Effect of a retroviral immunodeficiency syndrome on murine cytomegalovirus-induced hepatitis

We have studied the effects of LP-BM5 MuLV-induced murine acquired immunodeficiency syndrome (MAIDS) on concomitant murine cytomegalovirus (MCMV) infection in the livers of C57BL mice. A delayed inflammatory response in livers of mice with MAIDS (M⁺) on day 4 was associated with impaired clearance of MCMV-infected cells 6 days after infection. This correlated with increased levels of inflammation and serum alanine transaminase. The latter reflects enhanced hepatic necrosis, which was evident histologically, Delayed-type hypersensitivity responses to MCMV antigen were unimpaired in M⁺ mice and were mediated by CD8⁺ cells.

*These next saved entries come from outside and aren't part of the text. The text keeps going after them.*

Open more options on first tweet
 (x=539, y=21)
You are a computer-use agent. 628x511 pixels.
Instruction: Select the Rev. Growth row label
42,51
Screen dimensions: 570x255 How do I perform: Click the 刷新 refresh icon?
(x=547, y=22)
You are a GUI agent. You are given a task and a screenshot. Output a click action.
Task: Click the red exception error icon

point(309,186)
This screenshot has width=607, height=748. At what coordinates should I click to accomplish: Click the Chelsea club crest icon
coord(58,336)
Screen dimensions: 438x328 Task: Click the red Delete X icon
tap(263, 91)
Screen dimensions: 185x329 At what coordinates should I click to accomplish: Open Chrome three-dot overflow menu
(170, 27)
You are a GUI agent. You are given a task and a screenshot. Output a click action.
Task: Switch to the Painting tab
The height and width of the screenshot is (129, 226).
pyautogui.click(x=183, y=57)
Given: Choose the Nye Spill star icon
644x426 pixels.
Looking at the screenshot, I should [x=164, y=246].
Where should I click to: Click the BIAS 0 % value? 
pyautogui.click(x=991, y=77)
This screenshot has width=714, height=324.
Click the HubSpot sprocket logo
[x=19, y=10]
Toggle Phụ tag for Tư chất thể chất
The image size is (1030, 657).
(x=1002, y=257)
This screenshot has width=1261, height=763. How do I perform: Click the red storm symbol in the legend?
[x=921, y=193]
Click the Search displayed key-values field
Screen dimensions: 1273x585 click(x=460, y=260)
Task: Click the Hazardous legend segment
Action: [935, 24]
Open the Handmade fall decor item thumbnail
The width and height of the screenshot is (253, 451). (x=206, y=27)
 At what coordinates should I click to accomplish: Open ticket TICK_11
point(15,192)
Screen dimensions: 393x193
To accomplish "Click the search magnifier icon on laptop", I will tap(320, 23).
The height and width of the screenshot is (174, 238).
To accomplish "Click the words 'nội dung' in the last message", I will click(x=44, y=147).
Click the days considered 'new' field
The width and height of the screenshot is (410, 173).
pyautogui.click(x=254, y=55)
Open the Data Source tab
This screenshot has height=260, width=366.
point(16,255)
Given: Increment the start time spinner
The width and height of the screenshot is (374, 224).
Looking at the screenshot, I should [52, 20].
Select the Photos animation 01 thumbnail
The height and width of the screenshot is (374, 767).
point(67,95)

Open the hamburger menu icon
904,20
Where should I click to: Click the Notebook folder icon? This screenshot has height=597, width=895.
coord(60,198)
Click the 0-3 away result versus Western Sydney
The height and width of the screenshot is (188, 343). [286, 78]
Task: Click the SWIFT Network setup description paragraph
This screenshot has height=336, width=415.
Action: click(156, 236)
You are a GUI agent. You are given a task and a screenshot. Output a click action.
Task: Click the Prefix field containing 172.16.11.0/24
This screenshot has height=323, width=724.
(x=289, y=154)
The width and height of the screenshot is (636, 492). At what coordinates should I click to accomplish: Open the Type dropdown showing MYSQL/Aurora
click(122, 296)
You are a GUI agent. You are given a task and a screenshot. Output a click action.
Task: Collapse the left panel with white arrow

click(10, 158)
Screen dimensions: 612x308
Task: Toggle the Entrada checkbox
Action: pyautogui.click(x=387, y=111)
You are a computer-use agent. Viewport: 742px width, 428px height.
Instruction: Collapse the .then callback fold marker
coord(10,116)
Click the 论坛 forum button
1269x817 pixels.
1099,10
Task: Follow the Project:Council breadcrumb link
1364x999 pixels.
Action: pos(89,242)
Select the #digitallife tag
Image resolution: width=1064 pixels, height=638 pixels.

Depletion of NK1.1⁺ cells front M+ mice increased MCMV replication and associated liver damage on day 6, whereas CD8⁺ depletion had little effect. In contrast, in the presence of CD8⁺ cells M^- C57BL mice did not require NK1.1⁺ cells for control of hepatic MCMV infection, but dual NK1.1⁺ and CD8⁺ depletion dramatically potentiated hepatic MCMV replication. Our results suggest that M⁺ mice may acquire non-NK1.1⁺ and non-CD8⁺ cells that are able to partially control hepatic MCMV infection. These findings are discussed with reference to mortality in M⁺ mice after high-dose MCMV infection, as this is initially delayed but ultimately higher than in M^- controls.